**WORK REQUIRED**
Find and copy each line of the data that includes "computer".
-------- DATA LISTING --------
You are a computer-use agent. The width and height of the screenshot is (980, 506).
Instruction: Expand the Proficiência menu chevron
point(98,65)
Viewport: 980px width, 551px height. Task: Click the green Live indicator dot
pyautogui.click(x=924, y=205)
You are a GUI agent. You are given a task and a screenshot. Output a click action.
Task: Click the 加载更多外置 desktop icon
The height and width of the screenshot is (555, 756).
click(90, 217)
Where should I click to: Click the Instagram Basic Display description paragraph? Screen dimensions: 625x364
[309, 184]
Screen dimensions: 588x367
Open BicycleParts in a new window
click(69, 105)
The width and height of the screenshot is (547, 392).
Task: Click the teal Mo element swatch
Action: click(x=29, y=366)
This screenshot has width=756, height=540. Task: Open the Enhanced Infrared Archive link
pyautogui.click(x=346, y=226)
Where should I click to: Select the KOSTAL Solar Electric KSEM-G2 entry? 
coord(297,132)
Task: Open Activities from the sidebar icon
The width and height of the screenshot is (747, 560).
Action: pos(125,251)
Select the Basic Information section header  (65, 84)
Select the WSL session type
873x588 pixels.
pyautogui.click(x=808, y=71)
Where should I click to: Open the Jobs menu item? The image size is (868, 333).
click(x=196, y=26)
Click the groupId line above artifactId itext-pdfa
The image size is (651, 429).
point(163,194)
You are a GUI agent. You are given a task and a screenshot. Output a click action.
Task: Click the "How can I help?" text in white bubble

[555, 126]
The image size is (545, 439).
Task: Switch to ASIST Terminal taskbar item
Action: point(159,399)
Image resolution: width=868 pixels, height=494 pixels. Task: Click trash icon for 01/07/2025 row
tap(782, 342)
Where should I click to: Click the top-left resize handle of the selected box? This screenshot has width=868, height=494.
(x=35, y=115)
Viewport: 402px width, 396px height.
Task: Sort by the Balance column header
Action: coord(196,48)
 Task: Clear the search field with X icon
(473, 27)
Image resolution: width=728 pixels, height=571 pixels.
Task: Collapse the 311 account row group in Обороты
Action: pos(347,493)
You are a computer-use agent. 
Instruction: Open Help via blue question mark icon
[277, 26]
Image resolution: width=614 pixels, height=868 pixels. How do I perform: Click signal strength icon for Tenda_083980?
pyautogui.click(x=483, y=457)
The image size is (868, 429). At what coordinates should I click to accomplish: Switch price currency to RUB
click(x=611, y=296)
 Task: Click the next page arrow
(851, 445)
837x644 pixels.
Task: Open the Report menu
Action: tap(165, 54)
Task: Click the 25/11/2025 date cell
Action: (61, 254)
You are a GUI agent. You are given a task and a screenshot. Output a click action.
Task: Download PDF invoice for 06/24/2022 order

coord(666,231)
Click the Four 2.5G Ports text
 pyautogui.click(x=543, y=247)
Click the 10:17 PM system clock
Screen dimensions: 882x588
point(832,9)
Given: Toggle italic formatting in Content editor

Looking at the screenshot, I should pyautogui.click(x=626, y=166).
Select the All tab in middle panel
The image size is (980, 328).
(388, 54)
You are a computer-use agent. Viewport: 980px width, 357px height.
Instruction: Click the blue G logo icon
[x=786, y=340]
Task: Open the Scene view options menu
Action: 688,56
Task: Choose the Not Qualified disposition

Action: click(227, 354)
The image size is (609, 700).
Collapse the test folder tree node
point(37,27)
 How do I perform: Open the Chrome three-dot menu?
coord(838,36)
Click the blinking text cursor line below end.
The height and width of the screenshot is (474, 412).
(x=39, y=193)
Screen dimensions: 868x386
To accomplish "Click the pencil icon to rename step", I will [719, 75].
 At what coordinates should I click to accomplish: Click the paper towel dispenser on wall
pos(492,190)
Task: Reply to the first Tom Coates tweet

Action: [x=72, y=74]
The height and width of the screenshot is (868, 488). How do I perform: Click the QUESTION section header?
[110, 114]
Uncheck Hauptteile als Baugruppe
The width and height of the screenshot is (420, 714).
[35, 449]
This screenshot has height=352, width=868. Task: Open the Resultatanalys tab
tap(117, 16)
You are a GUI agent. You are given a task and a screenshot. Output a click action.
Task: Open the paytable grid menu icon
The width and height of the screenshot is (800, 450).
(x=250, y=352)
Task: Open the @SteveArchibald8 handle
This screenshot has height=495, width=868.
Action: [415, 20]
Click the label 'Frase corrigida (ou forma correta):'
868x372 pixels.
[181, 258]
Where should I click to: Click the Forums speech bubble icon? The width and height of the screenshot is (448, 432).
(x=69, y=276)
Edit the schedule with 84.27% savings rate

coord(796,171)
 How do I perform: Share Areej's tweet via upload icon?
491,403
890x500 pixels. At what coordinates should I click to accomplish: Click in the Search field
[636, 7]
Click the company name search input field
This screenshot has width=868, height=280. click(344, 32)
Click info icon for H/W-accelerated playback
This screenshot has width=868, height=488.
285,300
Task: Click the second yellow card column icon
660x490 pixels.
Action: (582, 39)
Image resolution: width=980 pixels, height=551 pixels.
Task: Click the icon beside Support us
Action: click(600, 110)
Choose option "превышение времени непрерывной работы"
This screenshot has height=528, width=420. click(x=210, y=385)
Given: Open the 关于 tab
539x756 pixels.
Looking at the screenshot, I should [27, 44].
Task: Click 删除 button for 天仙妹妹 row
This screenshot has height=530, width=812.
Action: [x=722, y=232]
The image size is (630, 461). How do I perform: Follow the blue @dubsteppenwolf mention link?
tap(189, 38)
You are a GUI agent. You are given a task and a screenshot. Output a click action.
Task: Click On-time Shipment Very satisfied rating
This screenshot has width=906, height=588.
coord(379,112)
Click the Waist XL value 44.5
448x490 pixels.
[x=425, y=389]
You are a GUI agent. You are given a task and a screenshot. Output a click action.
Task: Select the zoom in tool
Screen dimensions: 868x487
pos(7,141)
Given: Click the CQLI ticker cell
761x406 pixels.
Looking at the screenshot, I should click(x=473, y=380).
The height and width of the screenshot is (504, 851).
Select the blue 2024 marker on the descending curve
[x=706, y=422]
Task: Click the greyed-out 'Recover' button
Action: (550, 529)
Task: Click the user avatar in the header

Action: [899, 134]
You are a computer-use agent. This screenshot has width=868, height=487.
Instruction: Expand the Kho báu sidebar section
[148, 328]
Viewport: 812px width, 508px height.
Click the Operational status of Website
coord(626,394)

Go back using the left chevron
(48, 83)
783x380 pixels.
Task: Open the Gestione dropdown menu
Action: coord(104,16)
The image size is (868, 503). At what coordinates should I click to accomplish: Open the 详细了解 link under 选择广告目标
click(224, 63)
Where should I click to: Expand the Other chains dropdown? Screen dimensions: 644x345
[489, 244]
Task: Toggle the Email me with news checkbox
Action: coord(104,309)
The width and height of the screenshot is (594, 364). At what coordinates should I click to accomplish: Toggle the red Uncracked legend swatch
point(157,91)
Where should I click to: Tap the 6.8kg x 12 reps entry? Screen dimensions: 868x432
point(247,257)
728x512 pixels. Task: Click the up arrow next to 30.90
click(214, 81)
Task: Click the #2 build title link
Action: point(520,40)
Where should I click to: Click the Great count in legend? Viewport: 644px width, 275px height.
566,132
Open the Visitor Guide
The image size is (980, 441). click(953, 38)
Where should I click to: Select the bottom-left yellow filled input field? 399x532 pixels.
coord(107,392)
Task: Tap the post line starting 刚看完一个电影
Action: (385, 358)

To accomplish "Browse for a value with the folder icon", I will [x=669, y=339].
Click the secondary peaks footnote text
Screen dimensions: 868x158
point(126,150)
--------
**FINISHED EXERCISE**
You are a computer-use agent. The width and height of the screenshot is (980, 506).
You are a computer-use agent. 
You are a computer-use agent. Viewport: 980px width, 357px height.
You are a computer-use agent. This screenshot has width=868, height=487.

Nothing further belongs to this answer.